Thanks for the refresher. Had forgotten who he was.
Do you remember when Shyster or someone wrote the article with a big growling wolf? Kind of funny.
How is it that after all the times I have put the information on the DOE OIG audit of the total lack of accountability of charter schools in Florida, Arizona and California that no one even mentions it in any conversation on charter schools. This is a piece on Arizona. What state is included in this audit? Well Arizona. The audit is DOE-OIG/A02L0002. When are you all going to wake up or are you all really with them? Do you have real intellectual curiousity? Do you want to stop charter schools or is it really a sham? If you do and are serious why not use the best information there is and that is the Stanford Credo study you all refer to and now why not the DOE OIG audit?

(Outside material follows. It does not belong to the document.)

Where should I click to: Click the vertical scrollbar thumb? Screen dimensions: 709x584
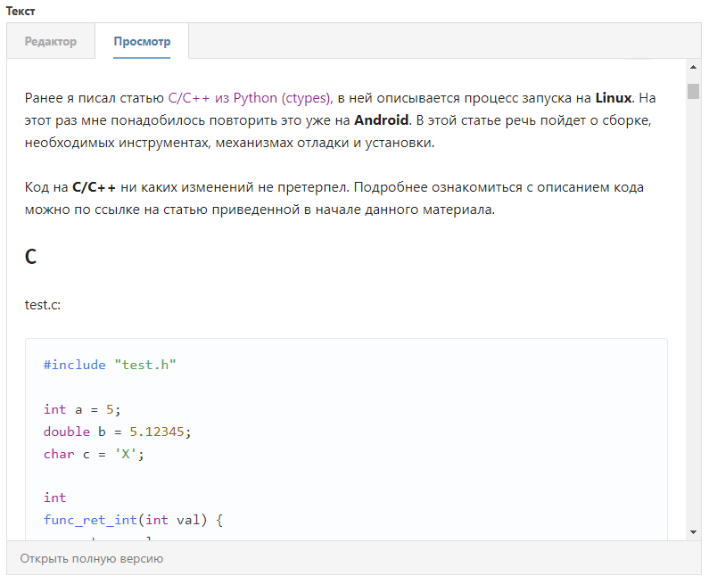point(693,91)
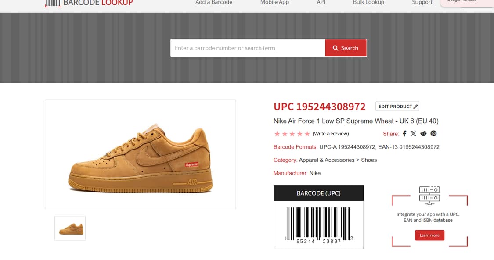Viewport: 494px width, 260px height.
Task: Share product on X (Twitter) icon
Action: tap(413, 134)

I really wonder sometimes about whether people are serious or not. We are, are you? One thing for sure we are not waiting for all of you to wake up. There is not that much time.

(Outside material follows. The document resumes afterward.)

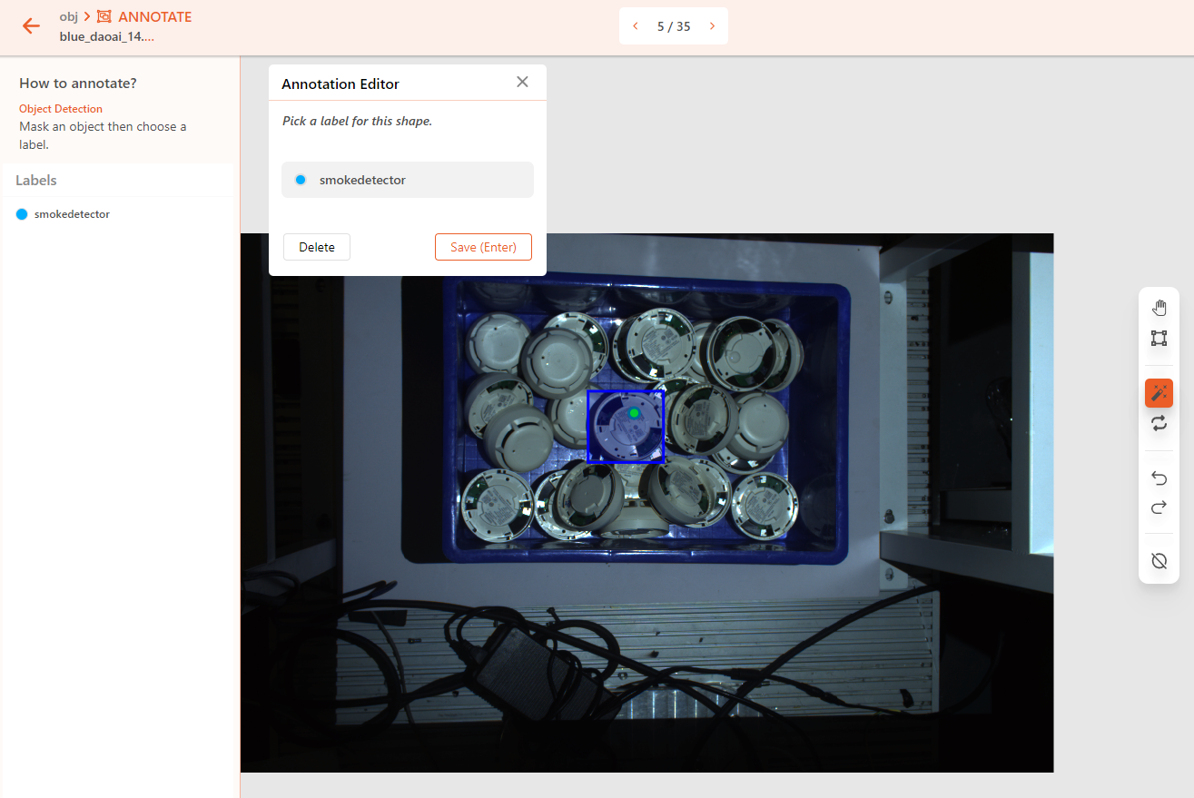Screen dimensions: 1194x798
Task: Go to the next image
Action: point(712,26)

Why don’t you leave it to the parents to decide? Really, believe it or not, we are capable of that. I’ve done my homework. I’ve analyzed the curriculum and the Basis philosophy. I’ve studied the tests they use to point to their success. I’ve spoken with other parents and I’ve looked at online reviews. I not only don’t care if there is a high attrition rate at Basis – I am glad for it. If my kids can’t hack it, they shouldn’t be there. For goodness sake, can’t you leave some public educational institution dedicated to excellence?
If you take away my choice in charter schools…I will just home school. We have to do something to force the public schools to wake up and make meaningful changes.
You are creating the have/have not gap. If we get rid of charter schools, you force everyone who cannot afford private school tuition (or to stay at home to home school) back into at best mediocre and at worst failing public schools. My kids’ public school is AT LEAST 2 years behind the one I attended on the East Coast in their math curriculum and Common Core is making it worse. I live in a relatively affluent area. Arizona public schools are TERRIBLE. No Child Left Behind = No Child Gets Ahead.
You want to hold charter schools accountable? We can discuss that…just don’t dare to strap them with the nonsense we have in our public schools. Parents need choices. Last I checked, this was still a free country after all.
This guy does write great articles. The article on this charter tells every gimmick of the high performing charter. They just aren’t honest about what happens to their students over time. No miracles in those schools. The kids that graduated would have done well anywhere.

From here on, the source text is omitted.